Prompt
Give back exactly the lines of the material below, starting with the line with "Show the Campagneobjecten tab" and going on through the line with "Image resolution: width=731".

Listed entries
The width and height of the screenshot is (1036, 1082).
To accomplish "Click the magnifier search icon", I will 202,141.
--
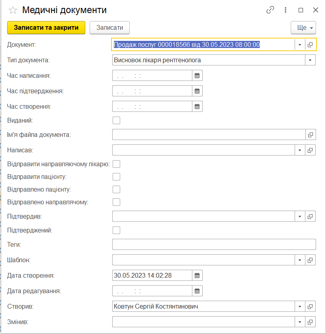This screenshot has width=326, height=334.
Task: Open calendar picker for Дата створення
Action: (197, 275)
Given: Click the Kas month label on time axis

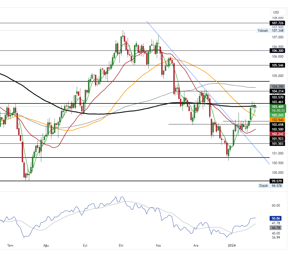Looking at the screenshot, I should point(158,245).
...
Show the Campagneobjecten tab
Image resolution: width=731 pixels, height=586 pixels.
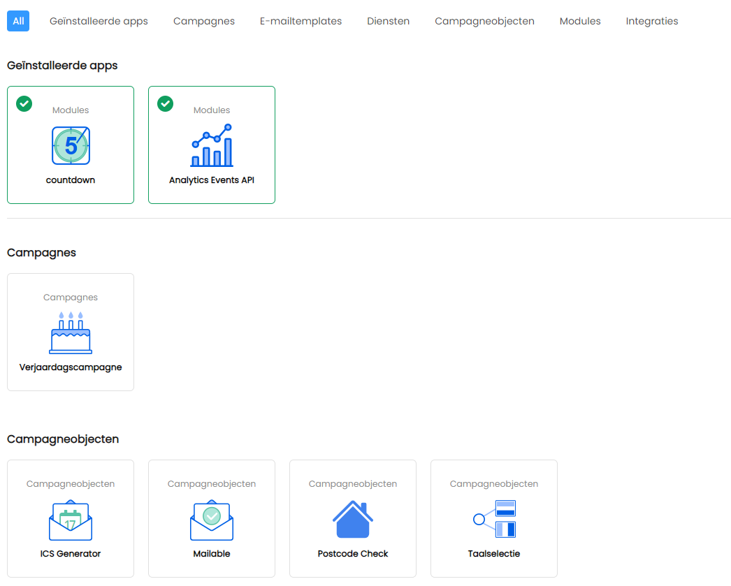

Answer box
Show the Campagneobjecten tab
Image resolution: width=731 pixels, height=586 pixels.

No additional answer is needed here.